WHAT YOU WILL DO: While reading through the material below, copy each line that holds the word "Select".

+-------+

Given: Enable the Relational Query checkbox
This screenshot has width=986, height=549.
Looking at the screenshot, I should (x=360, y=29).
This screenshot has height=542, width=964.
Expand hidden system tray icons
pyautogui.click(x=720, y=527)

+-------+

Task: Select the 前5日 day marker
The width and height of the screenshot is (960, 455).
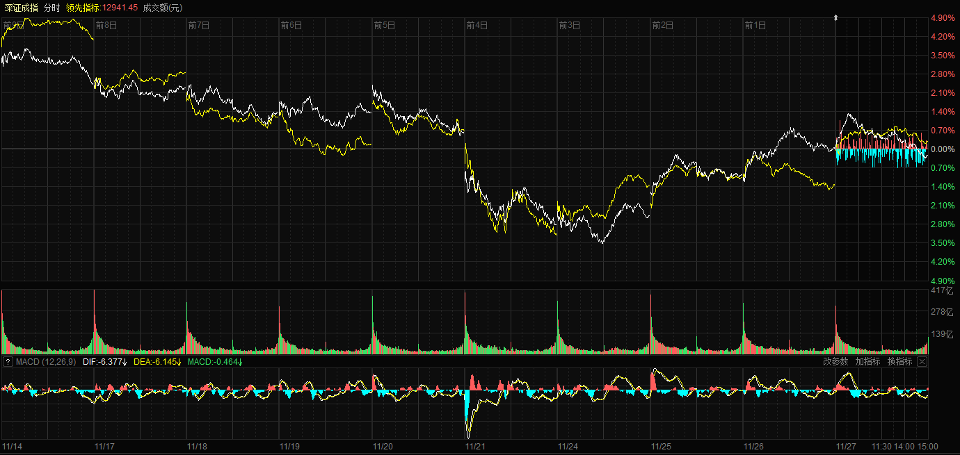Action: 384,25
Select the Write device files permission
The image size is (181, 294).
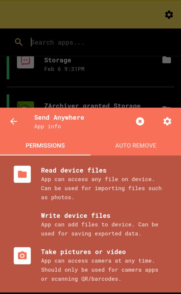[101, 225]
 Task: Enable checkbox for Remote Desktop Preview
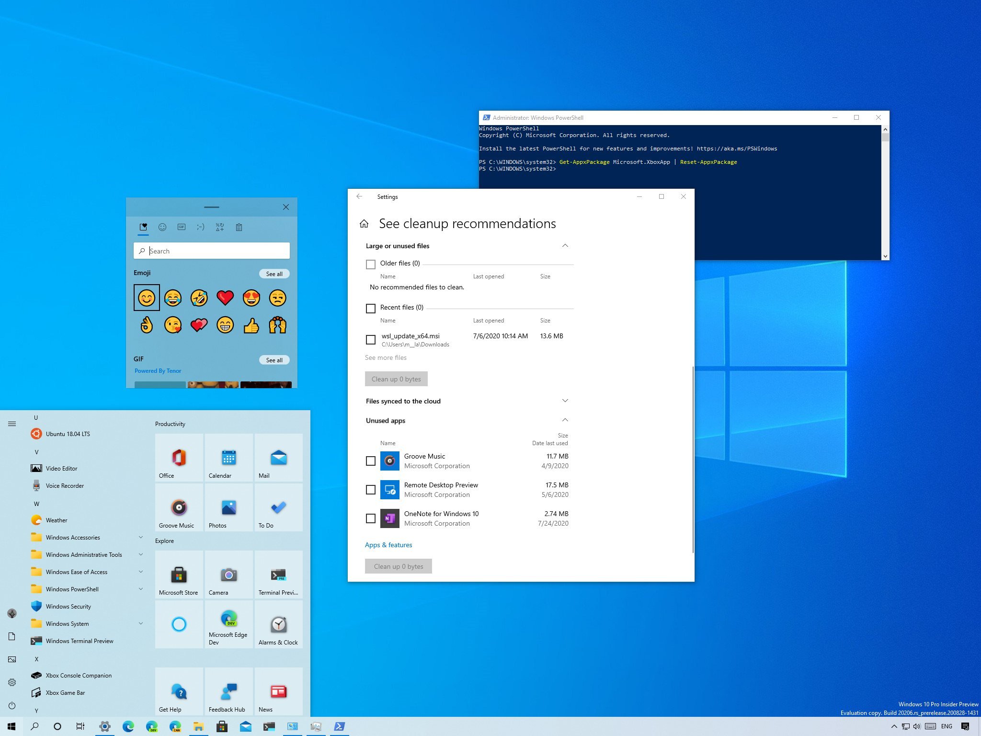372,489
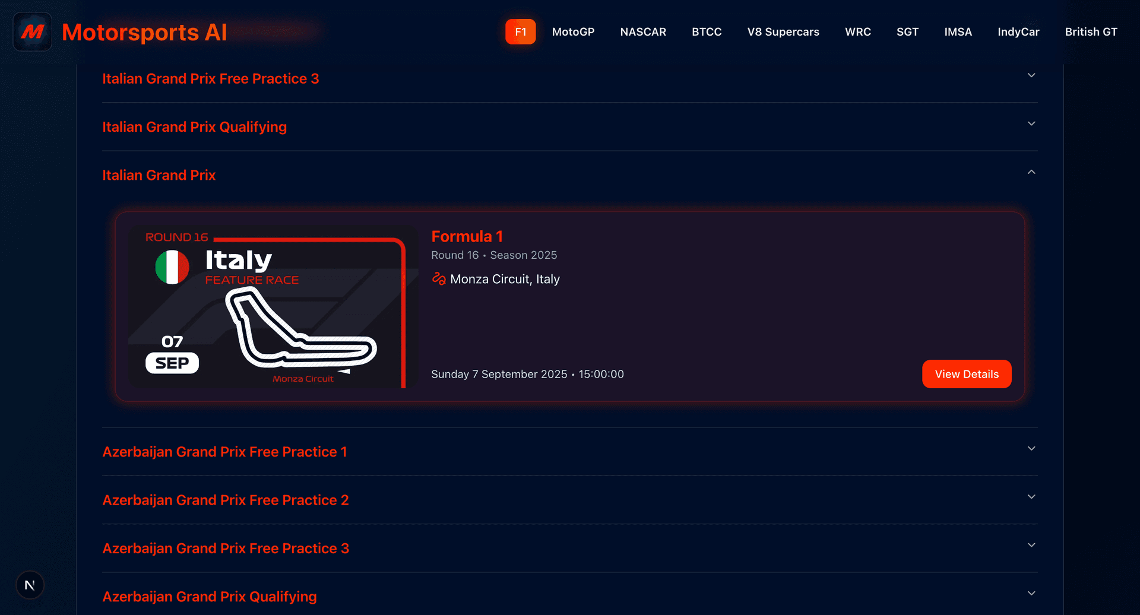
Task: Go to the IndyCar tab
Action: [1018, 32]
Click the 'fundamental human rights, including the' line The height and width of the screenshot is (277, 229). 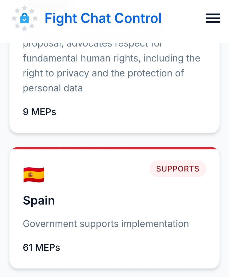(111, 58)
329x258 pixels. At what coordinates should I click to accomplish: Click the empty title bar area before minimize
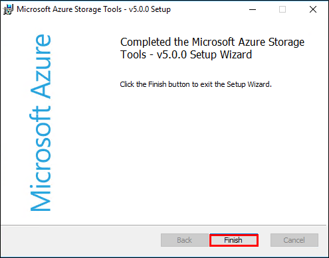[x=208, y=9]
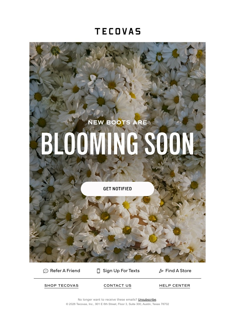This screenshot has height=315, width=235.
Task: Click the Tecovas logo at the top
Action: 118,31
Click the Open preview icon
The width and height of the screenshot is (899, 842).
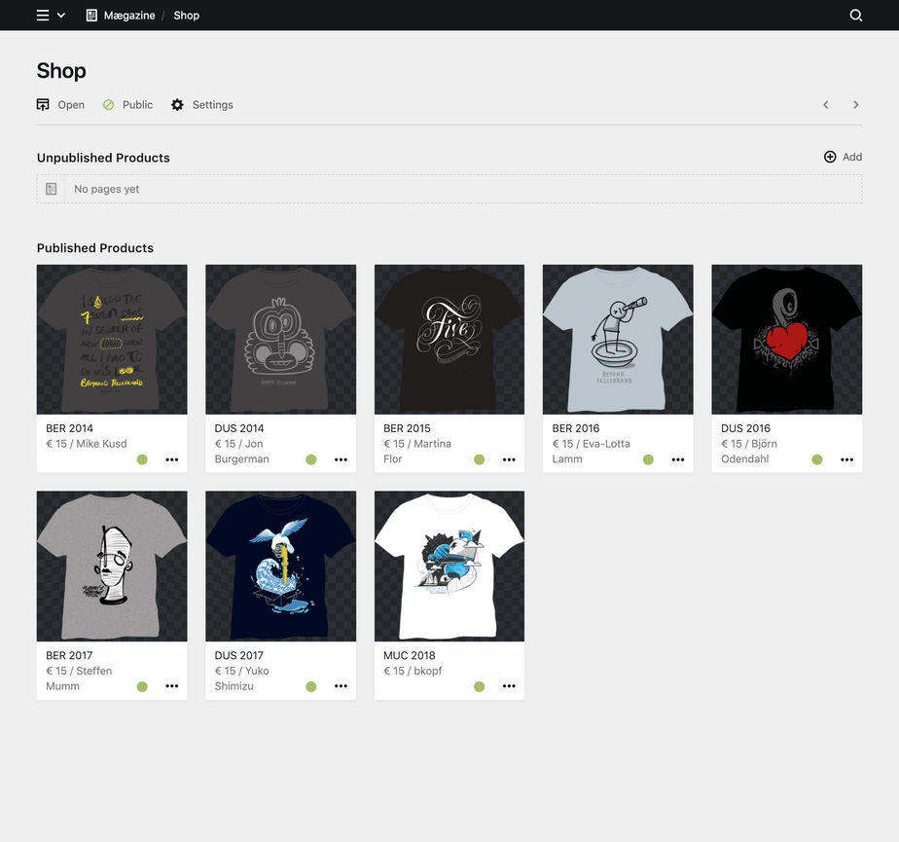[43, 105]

+-------+

EXERCISE ANSWER:
Task: Select the 前5日 day marker
Select the Write device files permission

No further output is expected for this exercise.